Data mining. Textbook - страница 4

Шрифт
Интервал


Data Anomaly Similarities

The concept of anomaly can be described as a data value that differs significantly from the mean distribution. But the description of anomalies is also quite general. Any number of outliers can occur in a dataset if there is a difference between observed relationships or proportions. This concept is best known for observing relationships. They are averaged to obtain a distribution. The similarity of the observed ratio or proportion is much less than the anomaly. Anomalies are not necessarily rare. Even when the observations are more similar than the expected values, the observed distribution is not the typical or expected distribution (outliers). However, there is also a natural distribution of possible values that observations can fit into. Anomalies are easy to spot by looking at the statistical distribution of the observed data.
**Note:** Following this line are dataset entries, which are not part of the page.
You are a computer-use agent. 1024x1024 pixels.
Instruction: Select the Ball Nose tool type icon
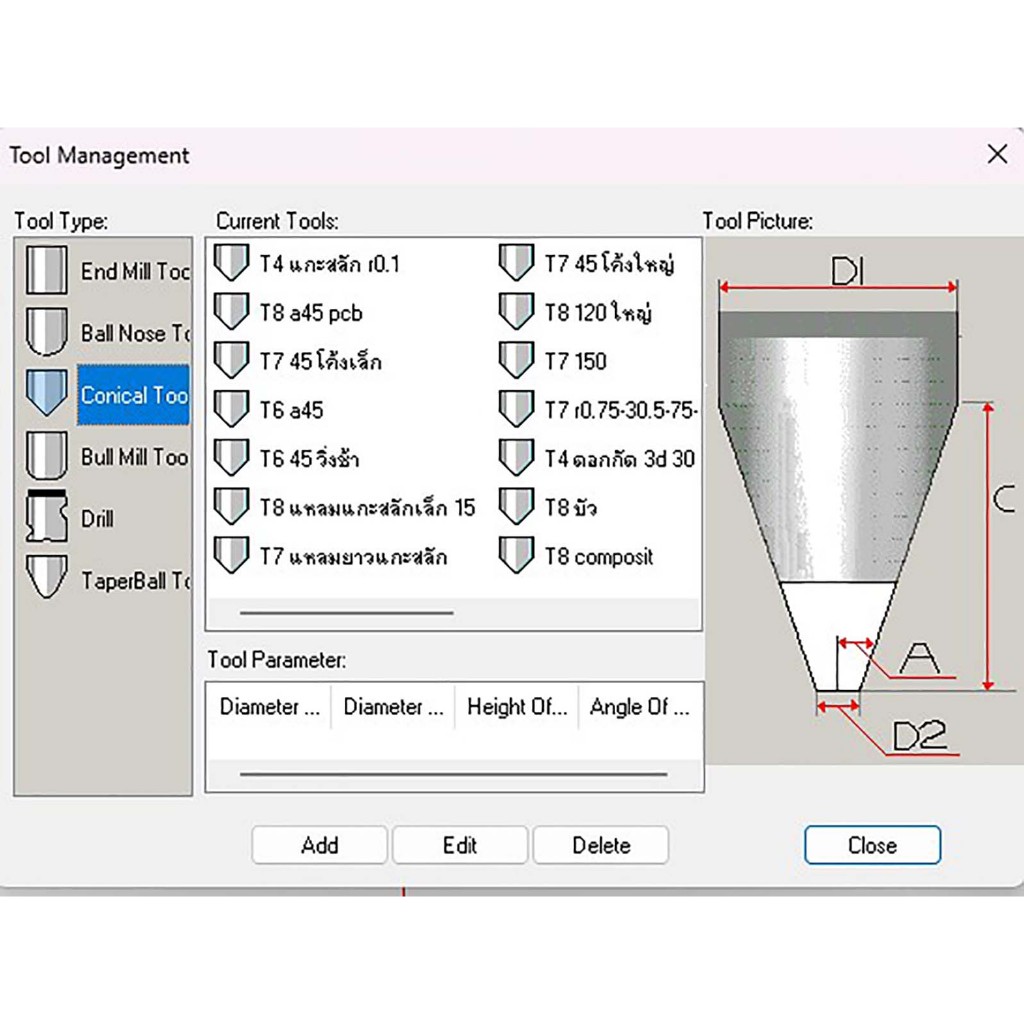click(x=47, y=332)
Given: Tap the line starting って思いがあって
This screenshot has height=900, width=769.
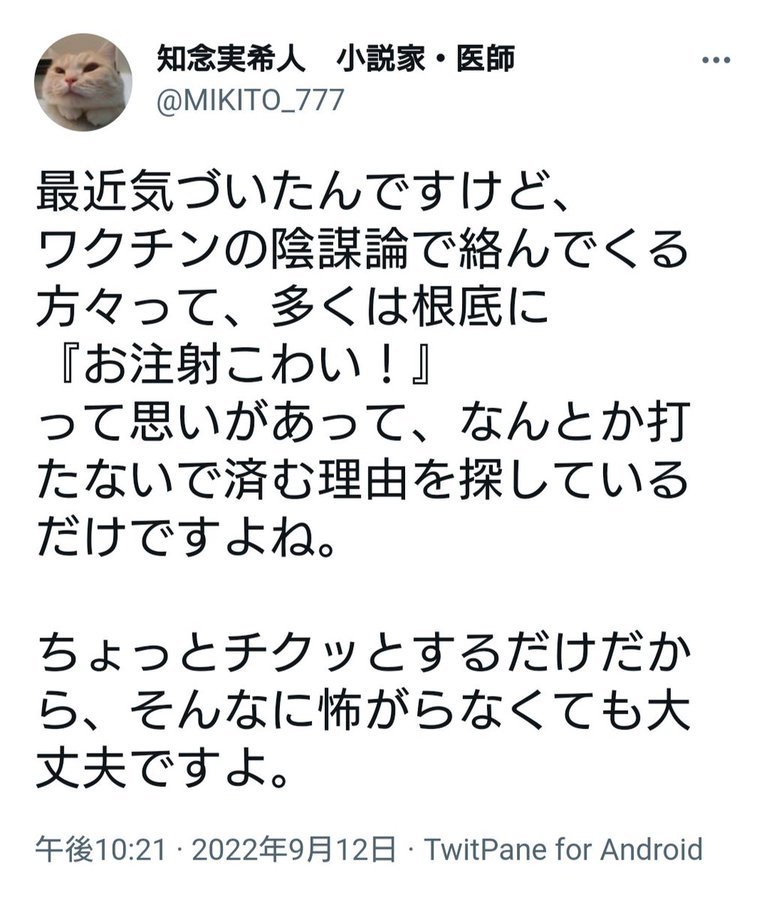Looking at the screenshot, I should tap(363, 422).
In the second scenario, there is no known distribution, so it is impossible to conclude that the observations are typical of any distribution. However, there may be an available distribution that predicts the distribution of observations in this case.
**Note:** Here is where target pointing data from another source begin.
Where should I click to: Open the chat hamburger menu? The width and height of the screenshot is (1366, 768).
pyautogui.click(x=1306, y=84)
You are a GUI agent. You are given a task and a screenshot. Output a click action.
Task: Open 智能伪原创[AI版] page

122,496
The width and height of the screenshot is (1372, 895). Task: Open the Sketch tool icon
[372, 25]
In the third scenario, there are enough different data points to use the resulting distribution to predict the observed data. This is possible when using data that is not very normal or has varying degrees of deviation from the observed distribution. In this case, there is an average or expected value. A prediction is a distribution that will describe data that is not typical of the data, although they are not necessarily anomalies. This is especially true for irregular datasets (also known as outliers).

Anomalies are not limited to natural observations. In fact, most data in the business, social, mathematical, or scientific fields sometimes has unusual values or distributions. To aid decision making in these situations, patterns can be identified relating to different data values, relationships, proportions, or differences from a normal distribution. These patterns or anomalies are deviations of some theoretical significance. However, the deviation value is usually so small that most people don’t notice it. It can be called outlier, anomaly, or difference, with either term referring to both the observed data and the possible underlying probability distribution that generates the data.